Lay out the records from the line containing "You are a computer-use" through the line containing "tap(854, 322)" as a JSON list of strings, one string per line, leaving out any blank lines.

▶ _Provided information_
------------------------------------------------------------
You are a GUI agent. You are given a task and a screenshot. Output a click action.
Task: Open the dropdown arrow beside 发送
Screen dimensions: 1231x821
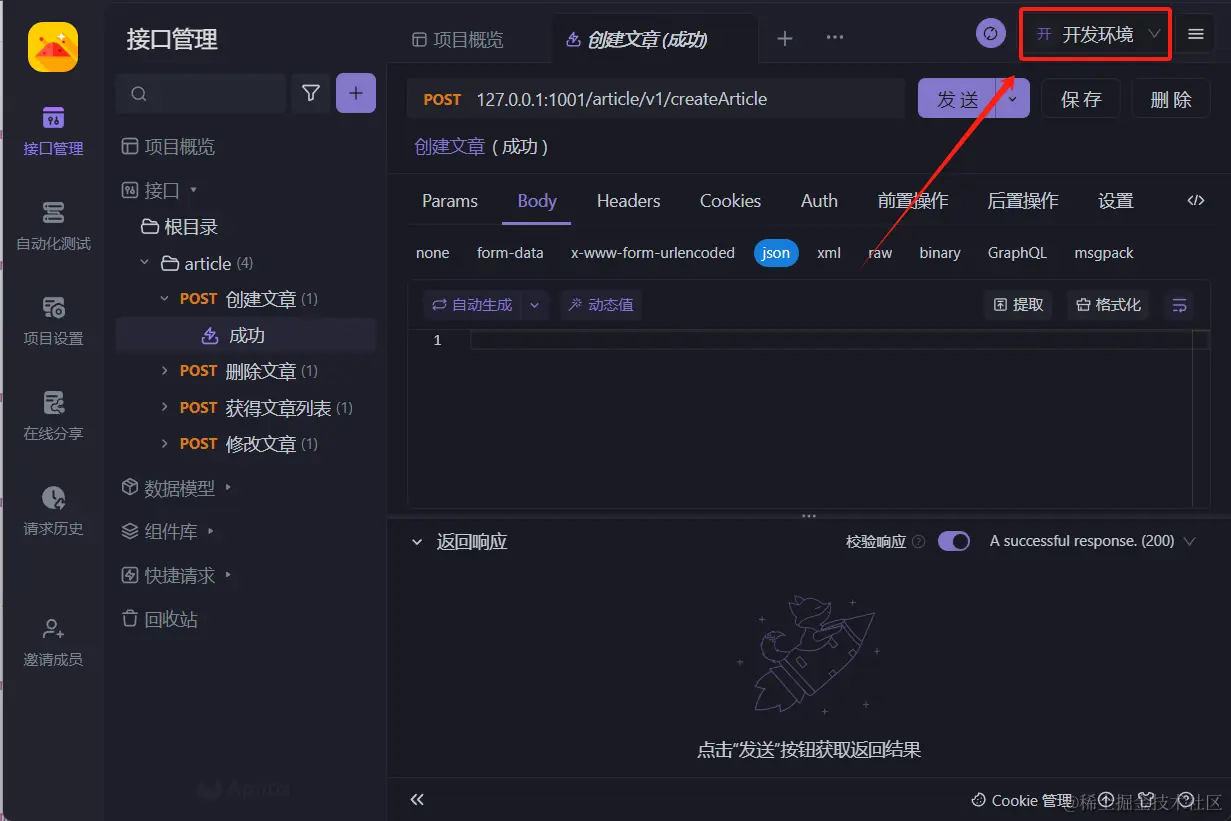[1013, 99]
------------------------------------------------------------
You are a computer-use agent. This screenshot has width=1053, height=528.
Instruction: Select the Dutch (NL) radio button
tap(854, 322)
------------------------------------------------------------
▶ _Complete output_
[
  "You are a computer-use agent. This screenshot has width=1053, height=528.",
  "Instruction: Select the Dutch (NL) radio button",
  "tap(854, 322)"
]